Data Scraping

Objectives

  • Identify situations where data scraping would be beneficial

  • Understand the methods and legality of data scraping

  • Use modules such as Cheerio to scrape data from the web

What is web scraping?

Scraping (Screen Scraping, Web Data Extraction, Web Harvesting, etc) refers to the process of requesting an HTML page and picking out relevant data from the document string. In other words, you can scrape content off of web pages by parsing the html.

Why scrape?

  • no API available

  • API is unreliable/unkept/etc.

  • no fee or call limit (unless a rate-limit is set up)

  • more anonymous than getting data through dev resources

Why not scrape?

  • need to log into site in order to access desired data

  • organization of data makes it hard/laborious to access

  • web page structure frequently changes (program that uses scraped data would need constant updates)

  • copywrite and other legal issues

NOTE: The legality of data scraping and using a site's data may depend on a site's terms of use. Scraping a site and using the data for profit may violate a site's terms of use, so be careful before scraping a site. This is not legal advice, and we are not lawyers, but we recommend that you contact a lawyer if you want to scrape data for a for-profit application.

Getting Started: Scraping Seattle Neighborhoods

Let's try creating a program that will scrape neighborhood data from this site:

https://visitseattle.org/partners/?frm=partners&ptype=visitors-guide&s=&neighborhood=Capitol+Hill

To get started, create a new folder, and initialize npm. We'll also want to install two modules:

  • request - for accessing external resources via HTTP

  • cheerio - essentially, this is server side jQuery. We will be using this to traverse the data we get back from our request.

Step 1: Get the HTML document

There are multiple ways to get an HTML document, but we'll use the request module in this example. To scrape data from the site, we need to request the webpage. In a getbusinesses.js file, import the request, then make a request to the Seattle Neigbhborhoods website.

const request = require('request')
const URL = 'https://visitseattle.org/partners/?frm=partners&ptype=visitors-guide&s=&neighborhood=Capitol+Hill'

request(URL, (error, response, body) => {
    console.log(body);
});

Run the program and take a look at your output. What did the request return?

Look over the Cheerio Documentation - for more info about our next steps.

Step 2: Parse the HTML

The request to the seattle neighborhoods url gave us the entire HTML document string - now we need to parse it in order to pick out the specific data we're looking for. This is where Cheerio comes in! Import Cheerio to your getbusinesses.js:

const cheerio = require('cheerio')

Inside the callback function of request, we'll pass the html we got back into the cheerio.load() function. We store the result, which is a cheerio object, in the dollar sign variable because cheerio is designed to mimic jQuery selectors (though technically, we could store it in any variable we'd like).

request(URL, (error, response, body) => {
  let $ = cheerio.load(body);
  console.log($);
});

Run the program and take a look at the cheerio object.
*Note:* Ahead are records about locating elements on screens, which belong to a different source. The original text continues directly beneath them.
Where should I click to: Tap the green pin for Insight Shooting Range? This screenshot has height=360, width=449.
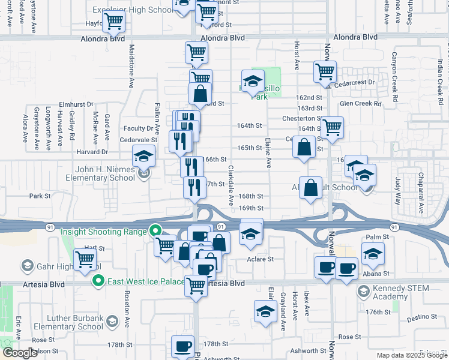tap(155, 230)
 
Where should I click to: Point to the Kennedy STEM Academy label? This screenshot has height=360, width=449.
tap(400, 293)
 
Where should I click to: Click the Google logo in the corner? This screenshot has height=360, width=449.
tap(20, 353)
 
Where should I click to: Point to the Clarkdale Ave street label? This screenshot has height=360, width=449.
tap(231, 191)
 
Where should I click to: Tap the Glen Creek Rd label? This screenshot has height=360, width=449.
tap(360, 103)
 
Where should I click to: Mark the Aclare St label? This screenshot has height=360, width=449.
tap(261, 259)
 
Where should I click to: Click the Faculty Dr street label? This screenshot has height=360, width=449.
tap(139, 128)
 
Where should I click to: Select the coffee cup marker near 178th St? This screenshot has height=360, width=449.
tap(183, 347)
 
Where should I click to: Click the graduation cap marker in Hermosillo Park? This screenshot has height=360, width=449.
tap(253, 80)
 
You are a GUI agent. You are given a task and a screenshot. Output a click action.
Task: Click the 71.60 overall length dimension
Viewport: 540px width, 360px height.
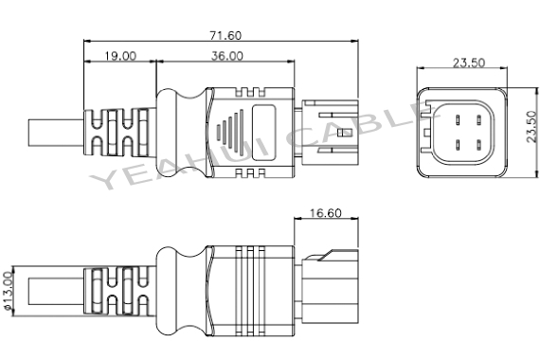(x=225, y=35)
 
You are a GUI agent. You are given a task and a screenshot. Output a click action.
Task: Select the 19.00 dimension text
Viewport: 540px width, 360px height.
(x=118, y=56)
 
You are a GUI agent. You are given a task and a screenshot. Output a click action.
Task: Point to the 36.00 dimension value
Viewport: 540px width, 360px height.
(x=227, y=56)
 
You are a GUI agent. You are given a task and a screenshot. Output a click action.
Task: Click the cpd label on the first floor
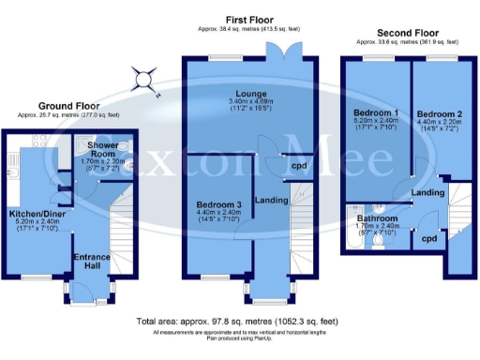pos(298,167)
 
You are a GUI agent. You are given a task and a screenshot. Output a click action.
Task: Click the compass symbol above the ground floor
pos(144,80)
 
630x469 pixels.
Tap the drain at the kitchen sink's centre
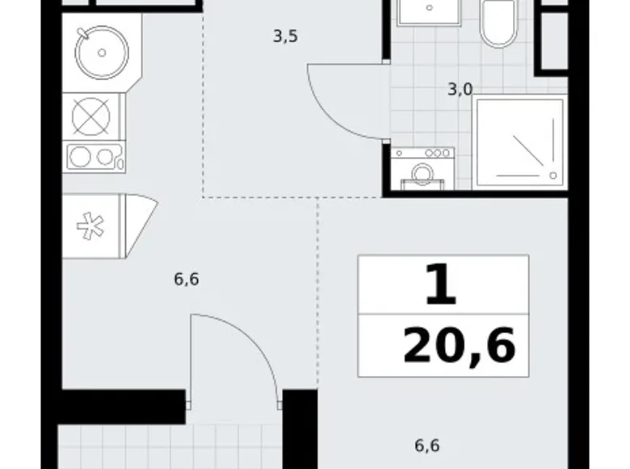102,53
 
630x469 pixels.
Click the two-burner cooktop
94,157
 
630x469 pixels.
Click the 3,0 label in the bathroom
460,89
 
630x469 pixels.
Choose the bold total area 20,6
459,347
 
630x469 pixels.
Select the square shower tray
519,141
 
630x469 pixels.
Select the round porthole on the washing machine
422,172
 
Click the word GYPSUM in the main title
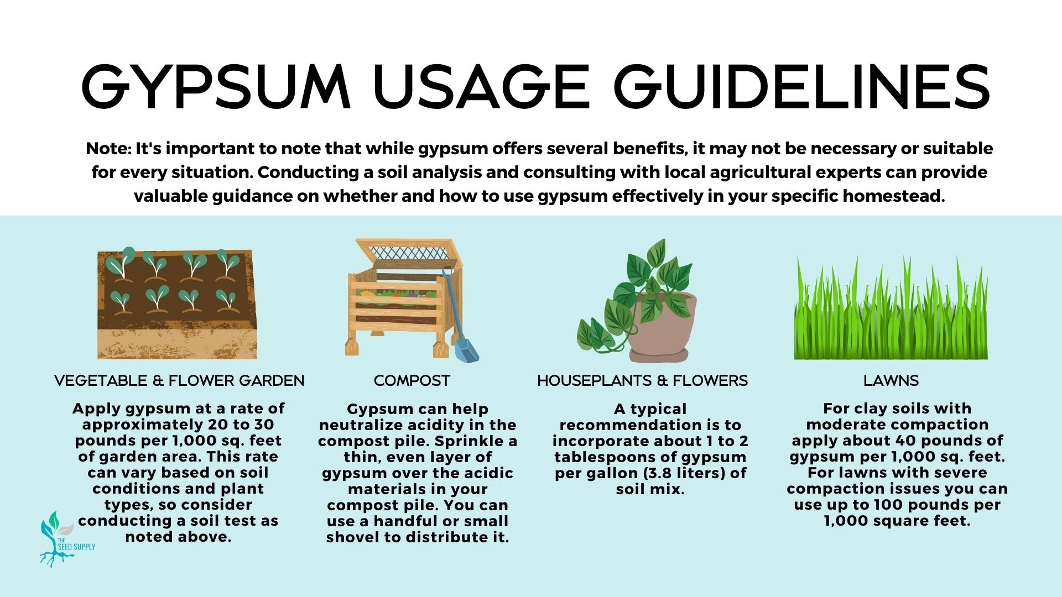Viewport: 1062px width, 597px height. point(216,87)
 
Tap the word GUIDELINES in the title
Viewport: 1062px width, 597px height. point(801,87)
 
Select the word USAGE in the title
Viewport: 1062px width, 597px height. point(482,87)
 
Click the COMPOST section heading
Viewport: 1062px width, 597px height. point(412,381)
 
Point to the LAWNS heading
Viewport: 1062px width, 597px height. point(891,381)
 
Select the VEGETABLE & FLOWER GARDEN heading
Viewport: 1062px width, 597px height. point(179,381)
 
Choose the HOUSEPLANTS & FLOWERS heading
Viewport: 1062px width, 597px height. point(642,381)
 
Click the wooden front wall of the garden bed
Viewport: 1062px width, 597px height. point(178,344)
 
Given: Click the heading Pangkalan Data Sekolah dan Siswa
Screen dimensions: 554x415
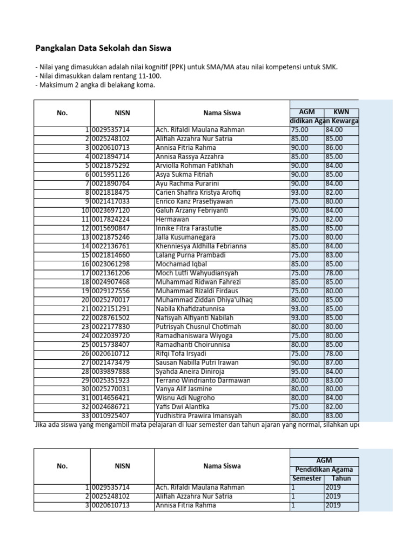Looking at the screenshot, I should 103,48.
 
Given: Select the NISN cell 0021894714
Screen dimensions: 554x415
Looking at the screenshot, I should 111,157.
How might we find the html again? Does the cheerio object contain a method for this?

Step 3: Identify the content you want to scrape.

  • First you have to identify what content you're looking to scrape and how to access it. Let's aim to scrape the names of all the busineses listed on this page of Capitol Hill businesses. Open the dev tools and inspect the page to see if you can pinpoint the elements that have the relvant information for each result.
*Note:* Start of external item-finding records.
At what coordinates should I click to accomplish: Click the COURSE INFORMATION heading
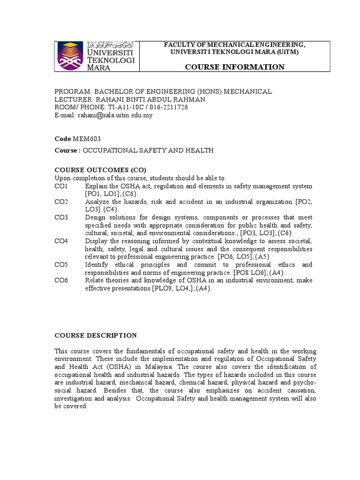pos(234,67)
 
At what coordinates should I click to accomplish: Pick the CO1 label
pos(61,186)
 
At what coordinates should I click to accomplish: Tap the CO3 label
pos(61,218)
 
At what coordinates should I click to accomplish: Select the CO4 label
pos(61,241)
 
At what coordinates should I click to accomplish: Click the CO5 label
pos(61,265)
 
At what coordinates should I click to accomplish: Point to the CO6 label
pos(61,281)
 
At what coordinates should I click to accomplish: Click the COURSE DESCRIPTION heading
pos(96,336)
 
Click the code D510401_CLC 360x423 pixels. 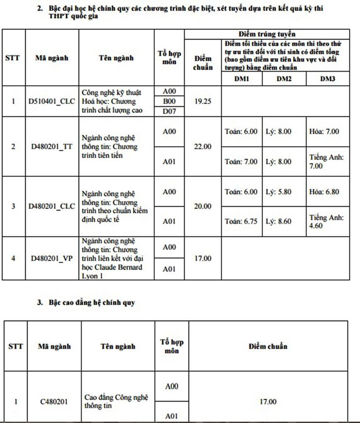pos(52,101)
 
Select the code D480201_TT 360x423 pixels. pos(52,147)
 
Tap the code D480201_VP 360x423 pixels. pos(52,258)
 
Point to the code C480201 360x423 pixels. pos(54,401)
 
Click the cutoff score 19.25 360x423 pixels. pos(203,101)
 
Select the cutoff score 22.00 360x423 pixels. pos(203,147)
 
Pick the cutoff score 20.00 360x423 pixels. pos(203,206)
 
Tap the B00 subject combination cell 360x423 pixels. pos(169,101)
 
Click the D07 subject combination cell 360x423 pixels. pos(169,111)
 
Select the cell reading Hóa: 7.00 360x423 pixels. pos(324,131)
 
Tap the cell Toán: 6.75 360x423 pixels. pos(241,222)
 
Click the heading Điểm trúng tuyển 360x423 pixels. pos(267,34)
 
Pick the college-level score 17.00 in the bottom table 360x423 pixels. pos(268,401)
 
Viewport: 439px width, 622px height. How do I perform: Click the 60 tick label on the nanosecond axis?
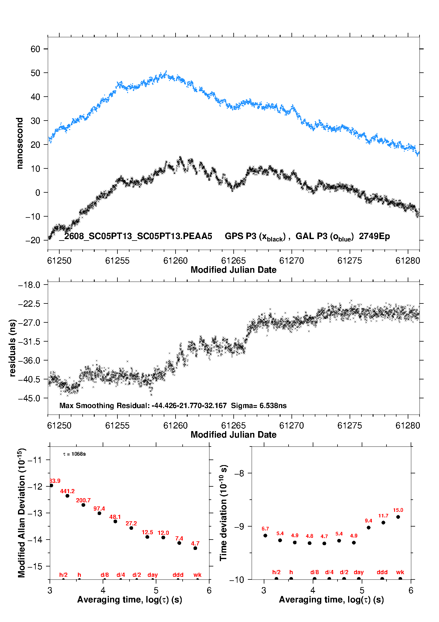click(35, 49)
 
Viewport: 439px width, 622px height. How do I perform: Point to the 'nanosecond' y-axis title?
click(20, 143)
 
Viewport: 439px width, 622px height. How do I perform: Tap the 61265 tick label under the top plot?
click(233, 261)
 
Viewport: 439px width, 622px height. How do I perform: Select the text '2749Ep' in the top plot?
click(374, 236)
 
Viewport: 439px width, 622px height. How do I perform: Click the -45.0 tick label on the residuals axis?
click(29, 398)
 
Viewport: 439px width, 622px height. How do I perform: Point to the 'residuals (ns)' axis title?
click(12, 348)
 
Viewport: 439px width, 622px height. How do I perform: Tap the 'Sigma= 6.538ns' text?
click(259, 406)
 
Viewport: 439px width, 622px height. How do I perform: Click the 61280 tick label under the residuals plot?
click(408, 426)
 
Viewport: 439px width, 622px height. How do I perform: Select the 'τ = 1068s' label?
click(74, 454)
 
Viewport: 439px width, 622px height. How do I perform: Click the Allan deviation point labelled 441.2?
click(67, 496)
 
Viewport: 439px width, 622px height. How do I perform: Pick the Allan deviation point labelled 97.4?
click(99, 513)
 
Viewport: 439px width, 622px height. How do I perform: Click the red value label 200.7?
click(83, 500)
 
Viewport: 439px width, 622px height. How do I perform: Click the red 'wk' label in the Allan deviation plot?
click(197, 575)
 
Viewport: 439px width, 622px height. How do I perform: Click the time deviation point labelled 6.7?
click(265, 535)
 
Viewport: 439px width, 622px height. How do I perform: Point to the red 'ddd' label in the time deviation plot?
click(382, 572)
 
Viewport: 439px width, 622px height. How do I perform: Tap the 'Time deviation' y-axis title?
click(223, 513)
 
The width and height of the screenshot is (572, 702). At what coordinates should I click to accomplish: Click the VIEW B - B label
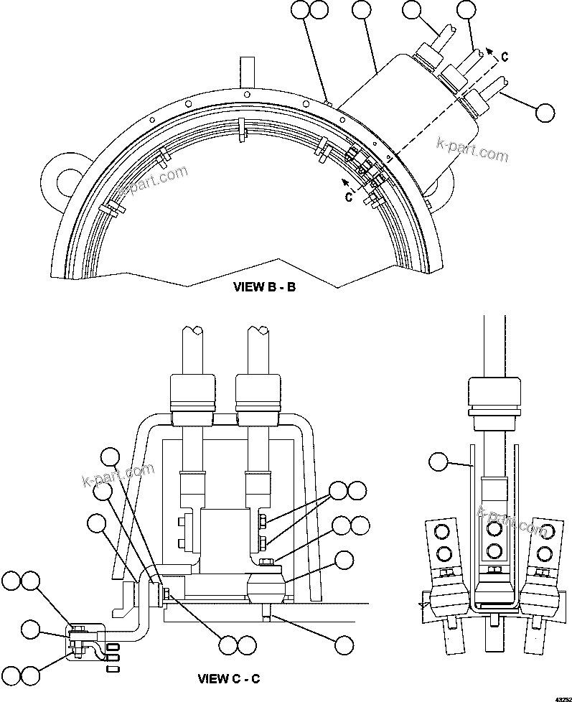point(264,286)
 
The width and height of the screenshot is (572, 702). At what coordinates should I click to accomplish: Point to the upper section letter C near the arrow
point(505,55)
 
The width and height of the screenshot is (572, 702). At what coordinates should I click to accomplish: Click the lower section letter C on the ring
point(349,197)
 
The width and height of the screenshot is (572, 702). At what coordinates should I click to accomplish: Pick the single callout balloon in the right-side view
point(438,463)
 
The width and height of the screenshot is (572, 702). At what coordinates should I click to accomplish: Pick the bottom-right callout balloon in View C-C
point(346,644)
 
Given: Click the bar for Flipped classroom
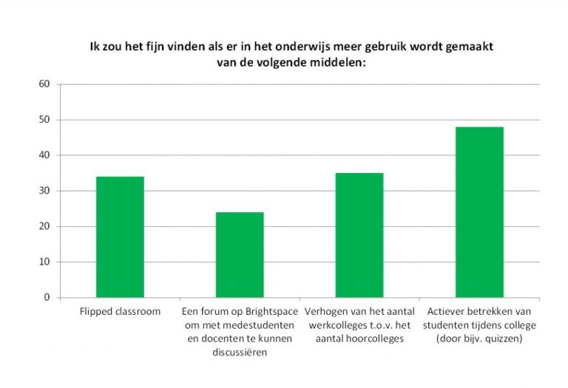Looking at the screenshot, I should pyautogui.click(x=120, y=236).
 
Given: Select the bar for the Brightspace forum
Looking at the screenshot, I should pyautogui.click(x=240, y=255).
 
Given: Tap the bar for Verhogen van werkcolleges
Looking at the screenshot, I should pyautogui.click(x=359, y=235).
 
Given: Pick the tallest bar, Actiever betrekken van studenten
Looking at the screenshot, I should pyautogui.click(x=479, y=212).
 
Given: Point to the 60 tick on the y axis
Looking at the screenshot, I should pyautogui.click(x=44, y=84).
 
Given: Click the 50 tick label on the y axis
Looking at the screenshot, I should pyautogui.click(x=44, y=120).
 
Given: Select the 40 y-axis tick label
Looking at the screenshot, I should pyautogui.click(x=44, y=155).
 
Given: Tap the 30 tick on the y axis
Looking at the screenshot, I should pyautogui.click(x=44, y=191).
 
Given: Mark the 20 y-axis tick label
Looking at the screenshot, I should pyautogui.click(x=44, y=226).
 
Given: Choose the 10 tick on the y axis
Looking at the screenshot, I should pyautogui.click(x=44, y=262).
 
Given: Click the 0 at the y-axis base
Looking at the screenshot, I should pyautogui.click(x=47, y=297).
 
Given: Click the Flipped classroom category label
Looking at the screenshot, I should pyautogui.click(x=120, y=311).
Upon some inspection, we can see that the results live inside of a search-results div, which contains a search-results-partner section element. Inside that there is a search-result-container div that has a search-result div for each result.

Let's try to target the name of the first business. Inspect the first search-result div and identify exactly where the business name lives.

The business name can be found inside the search-result-preview div as both the title of the nested a tag, as well as the h3 child of that anchor.

First let's grab the first search-result-preview element. Cheerio uses jQuery selectors to identify elements.

request(URL, (error, response, body) => {
    let $ = cheerio.load(body);
    let result = $('.search-result-preview').html();
    console.log(result)
});

Now let's target the title attribute:

request(URL, (error, response, body) => {
    let $ = cheerio.load(body)
    let result = $('.search-result-preview').find('a').attr('title');
    console.log(result)
});

Great! Now we know how to find the title of one business, but how do we get all of them?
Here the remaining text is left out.